The late singer Amy Winehouse was also denied entry to the country to attend the Grammy Awards in 2008 because of admissions about her battle with drug addiction.
In his memoir, the duke, who lives in California with wife Meghan Markle, admitted he regularly smoked cannabis and misused alcohol as a teenager.
He then tried coke for the first time aged 17 while on a hunting weekend, before snorting “a few more lines” on several other occasions.
In a subsequent TV interview, Harry admitted using Class A ayahuasca, a high from Amazon rainforest vines, to help him cope with the trauma of his mum Princess Diana’s 1997 death.
He also described his hallucinogenic experiences under the effects of magic mushrooms – which included talking to a bin.
During the O-1 application process, candidates have to declare any criminal history – including past drug use.
This includes answering the questions, “Are you or have you ever been a drug abuser or addict?” and, “Have you ever violated or engaged in a conspiracy to violate any law relating to controlled substances?” on a DS-160 form.
It is not known if Harry divulged this information, though sources suggest he did.
If he did so in writing, and then was to do so formally at interview, Harry may be considered medically or criminally ineligible.
If he denied use, an officer may conclude he was lying – or misrepresenting – based on claims in his memoir, so he would struggle to obtain any US visa or right to remain.
If the prince admitted to any immigration officer that he had previously used illegal drugs, he would be deemed ineligible for a visa.
Being criminally ineligible means Harry would be recommended for a Waiver of Inadmissibility at an embassy interview.
In general, no waiver is available for drugs offences, but exceptions are made for those in remission.
Given the flippant nature of the admissions and the financial benefits he would bring to the US, Harry would probably be granted one quickly.
Ms Davies said: “There are no exceptions available for high-profile cases, but authorities can use their discretion to favour celebrities and ‘fast-track’ decisions.
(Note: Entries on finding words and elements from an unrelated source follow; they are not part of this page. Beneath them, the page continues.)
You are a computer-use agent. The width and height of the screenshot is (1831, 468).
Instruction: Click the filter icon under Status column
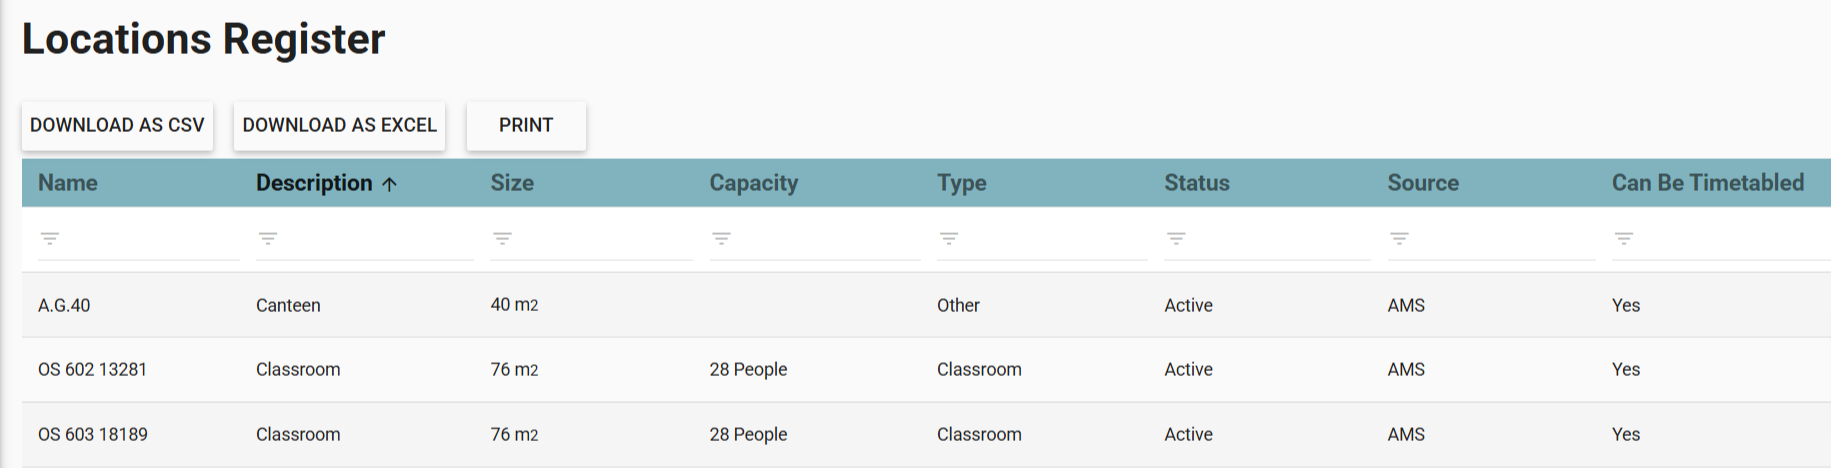click(1176, 238)
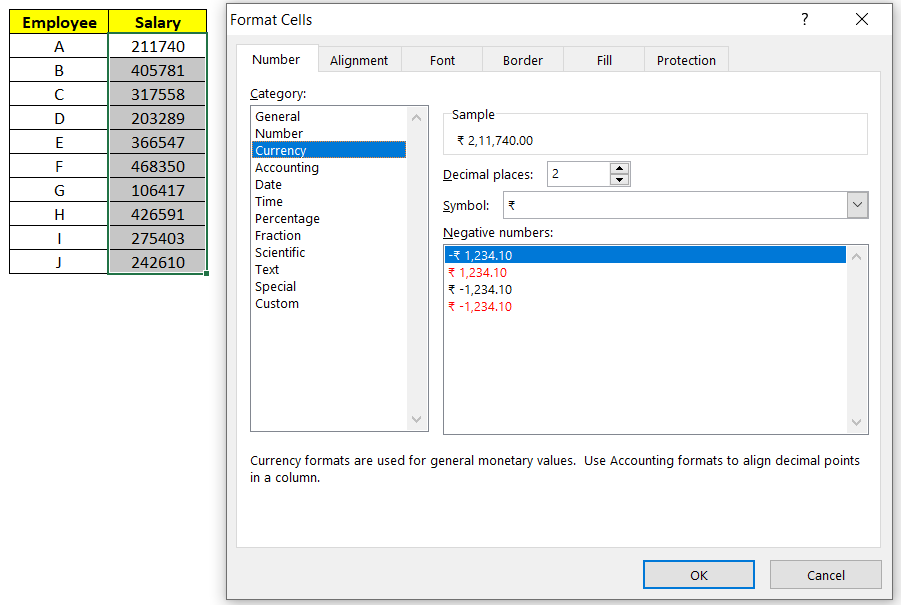Open the Font tab

[x=441, y=60]
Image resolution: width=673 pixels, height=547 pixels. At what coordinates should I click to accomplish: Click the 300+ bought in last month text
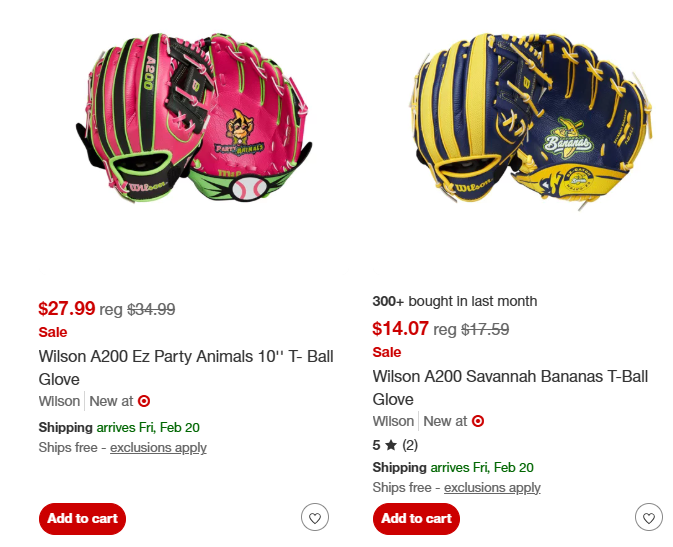coord(454,301)
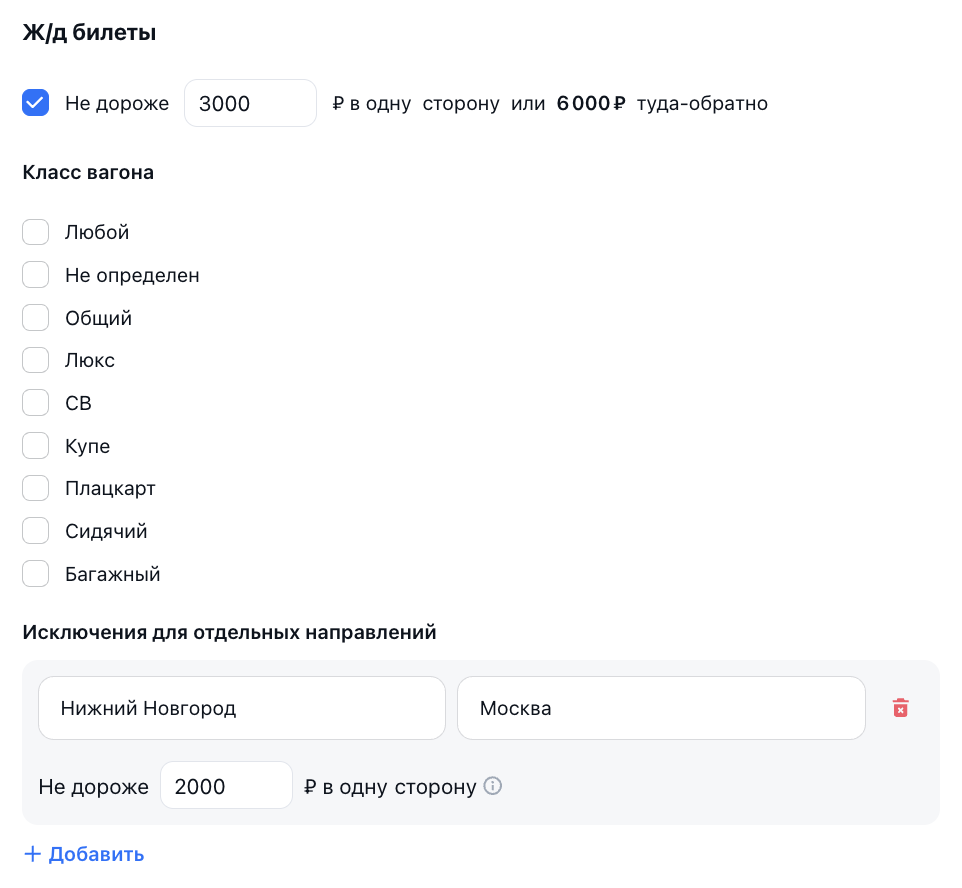Image resolution: width=962 pixels, height=888 pixels.
Task: Tick the Багажный wagon class checkbox
Action: [36, 574]
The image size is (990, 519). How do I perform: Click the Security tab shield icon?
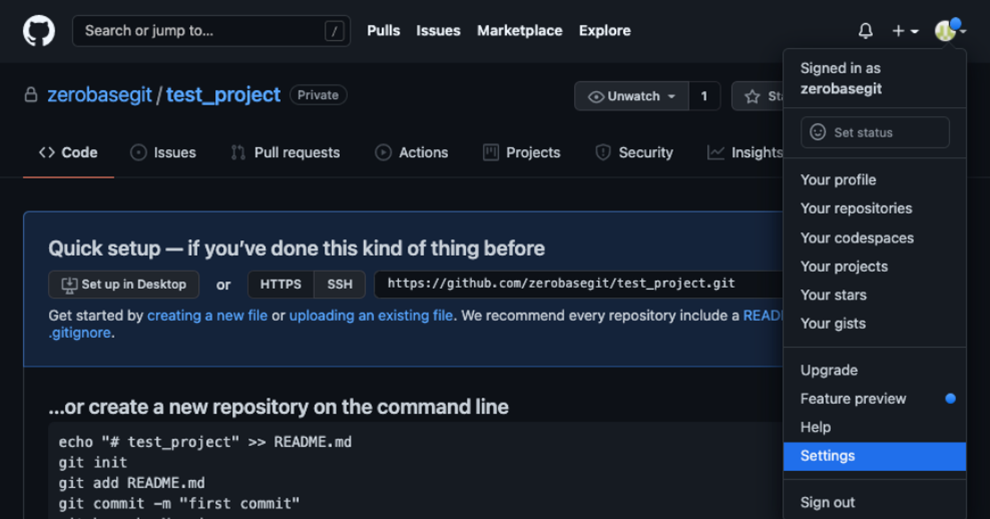pyautogui.click(x=603, y=153)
“Where an average person may have to wait months for a Waiver, Harry could potentially get it informally fast-tracked through contracts.
“We had a recent example of two Green Card holders: one, a celebrity, the other an average person, both attempting to re-enter after a lengthy period of absence, which is not permitted.
“The average person had arguably a much stronger case, but was denied, whereas the celebrity sailed through.”
POTENTIAL DRUGS TESTING
Harry is unlikely to undergo conventional drugs testing because his documented drug experiences were not recent.
But the embassy must refer him for a medical examination if they find he had one or more drug or alcohol arrests in the last five years, or two or more in the last 10 years.
Due to press attention, an officer could also use discretion to order a medical to ensure he does not continue to use illegal substances, Ms Davies added.
In general, not declaring drug use can cause huge problems when trying to obtain future visas.
“Although in reality, it is extremely uncommon for anyone who has not been arrested for drug offences to declare use or violation,” Ms Davies said.
O-1 visas have to be renewed every five years or less so Harry may soon have to decide whether to declare or not.
The difference between Harry’s admissions and someone like Nigella Lawson is that his admissions in his book were not under oath so do not immediately render him ineligible, but very well can, Ms Davies said.
The Heritage Foundation, a conservative research institute, has requested a copy of Harry’s documents from the Department of Homeland Security (DHS) under the Freedom of Information Act.
US immigration authorities have until April 12 to respond.